THE FA Cup is a competition that never fails to grab the public’s imagination.

It stands out as the most exciting club cup event in the world because it pits the big boys against the minnows and never fails to serve up major upsets.

The FA Cup is the chance for a small club to enjoy a fairytale victory, it is the time when dreams can come true.  And never is this more likely than in the first round which involves non-league clubs and those sides from Leagues One and Two.

On Friday night a sensational game saw FC United, who play in the Evo-Stik Premier Division, win 3-2 away to their Lancashire neighbours Rochdale who currently lie 13th in League One.  In a thrilling, see-saw game, it took a goal by Michael Norton in the fourth minute of injury time to clinch victory for FC United who had led 2-0 at one stage.

Readers of this column will know that I am continually harping on about the stranglehold on English football by the top three or four clubs who are heavily funded by overseas owners.

Some supporters of those sides have never been happy with the way their clubs have been run and that has never been more evident than in the case of Manchester United.

So much so that in 2005, fans opposed to the Glazer family’s takeover of United formed a breakaway club – FC United.

No wonder their jubilant supporters invaded the pitch after the final whistle to celebrate this famous victory.

They will already be dreaming of a possible third round draw against Manchester United.

Those football enthusiasts who fear that genuine competition is gradually being eliminated from the Premier League need only to look north of the border to see what could happen,

Scottish football is now permanently in decline with the two Glasgow clubs, Celtic and Rangers, totally dominating the league and cup.

And as a result the national side is slipping further and further down the world rankings as the lack of a true competitive edge in the domestic game takes its toll.
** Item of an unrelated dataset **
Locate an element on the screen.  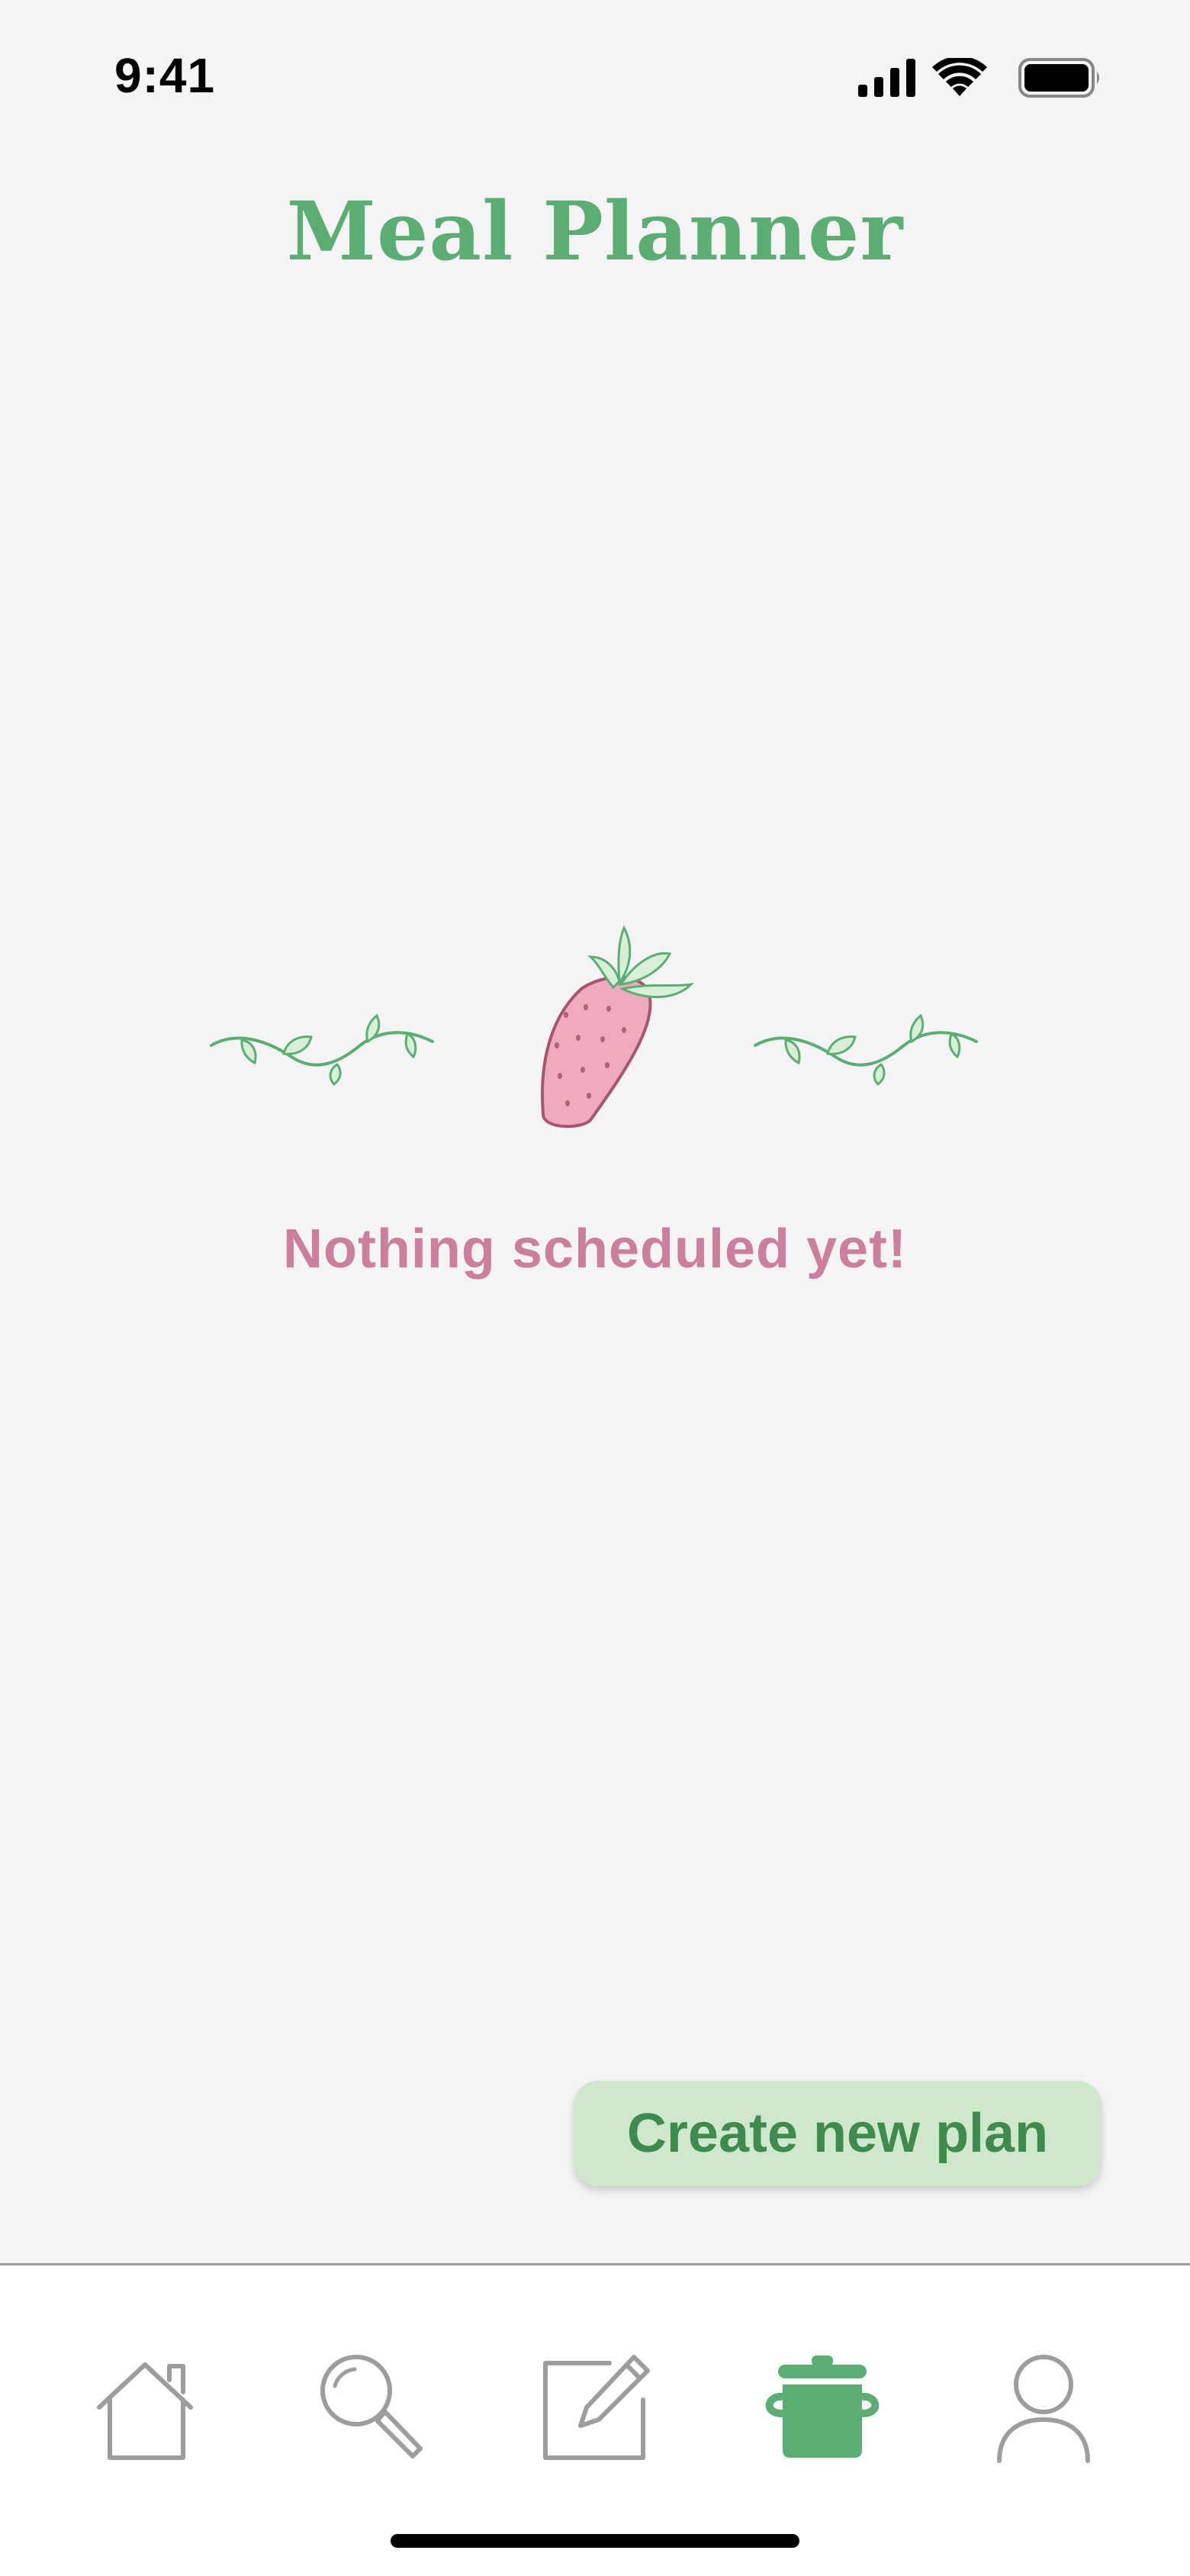
tab-profile is located at coordinates (1044, 2407).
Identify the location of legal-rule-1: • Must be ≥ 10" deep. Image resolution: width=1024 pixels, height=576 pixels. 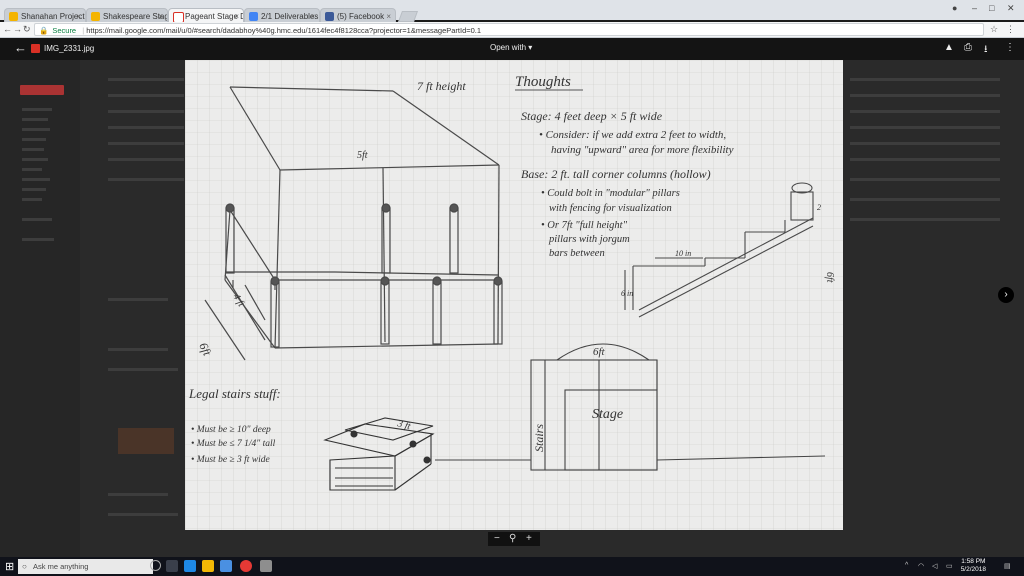
(231, 430).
After only 11 games the Scottish Premier League already has a familiar look to it.

Celtic and Rangers hold the top two spots, 11 points ahead of their nearest rivals and on Saturday Celtic walloped Aberdeen 9-0.
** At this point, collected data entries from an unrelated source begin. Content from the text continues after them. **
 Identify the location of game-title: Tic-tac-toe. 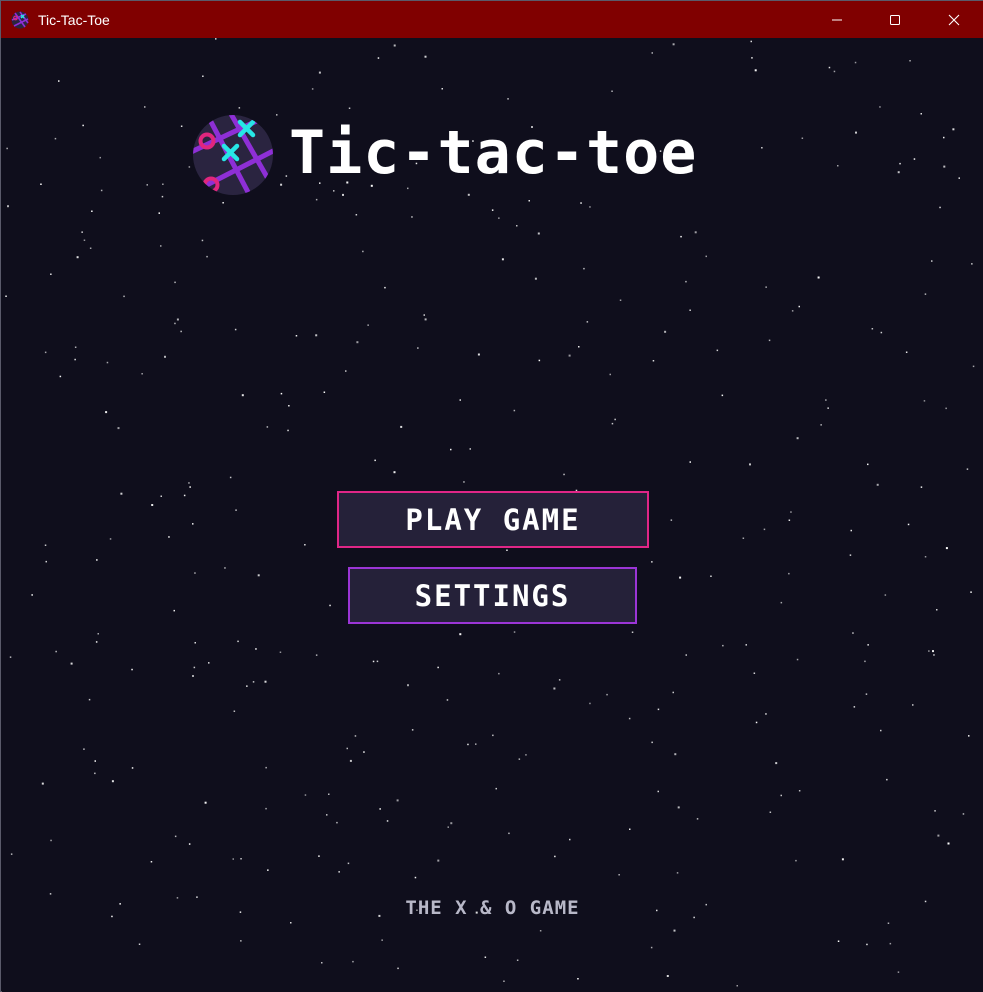
(494, 153).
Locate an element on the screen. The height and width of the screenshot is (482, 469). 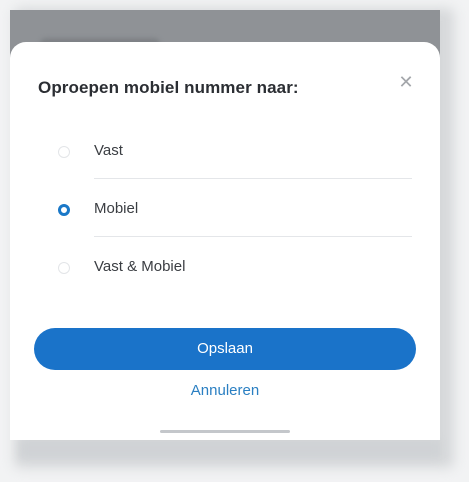
home-indicator is located at coordinates (225, 432).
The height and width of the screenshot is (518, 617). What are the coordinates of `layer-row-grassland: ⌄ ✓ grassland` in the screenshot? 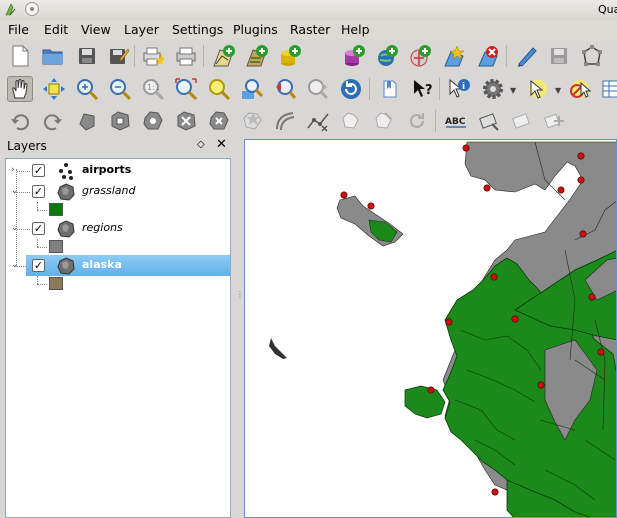 It's located at (118, 192).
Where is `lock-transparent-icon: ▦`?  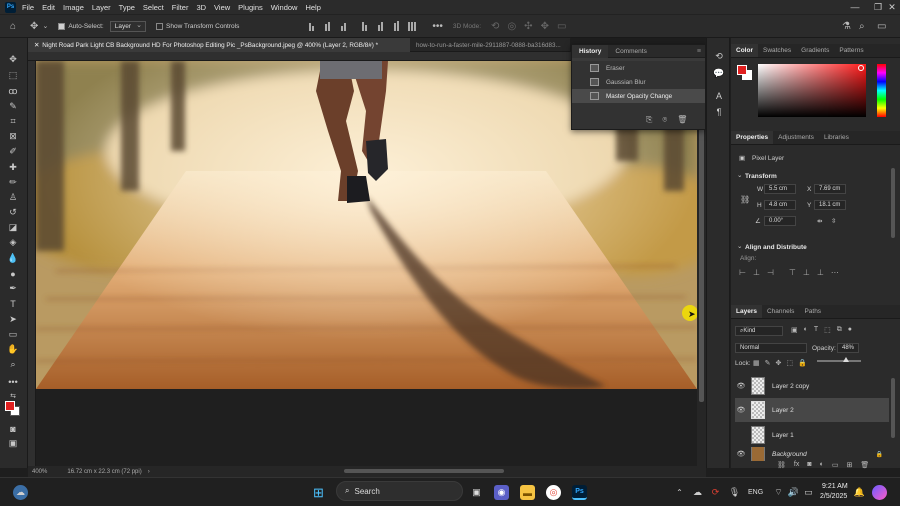 lock-transparent-icon: ▦ is located at coordinates (756, 363).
Celtic’s game was watched by 46,446 people, the other three Premier League games played on Saturday attracted a total of only 10.740.

As a competitive event the Scottish Premier League is already restricted to whether it will be Celtic or Rangers – what a bore!

“Sick as a parrot,” is a phrase sometimes used to describe the reaction when your team slumps to a particularly bad defeat and it doesn’t just apply to followers of Aberdeen.

Just think of those unfortunate to follow Somerton & Langport Ladies football team.

According to a report in the Sun newspaper, they were walloped 41-0 by Somerset’s Keynsham Town Ladies Reserves  which is believed to be the third biggest defeat in the history of the English women’s game.

Keynsham did have a slight advantage from the kick-off however as only eight players turned up for Somerton & Langport.

Apparently a ninth arrived 20 minutes into the game but Keynsham were 15-0 up at half-time.

Keynsham chairman Graham Rogers told the Sun: “We used the wings, opened up the space and let them do the running.”

Striker Chloe Rogers chipped in with 11 goals and even goalkeeper Caroline Oyedepo got on the scoresheet – from the penalty spot.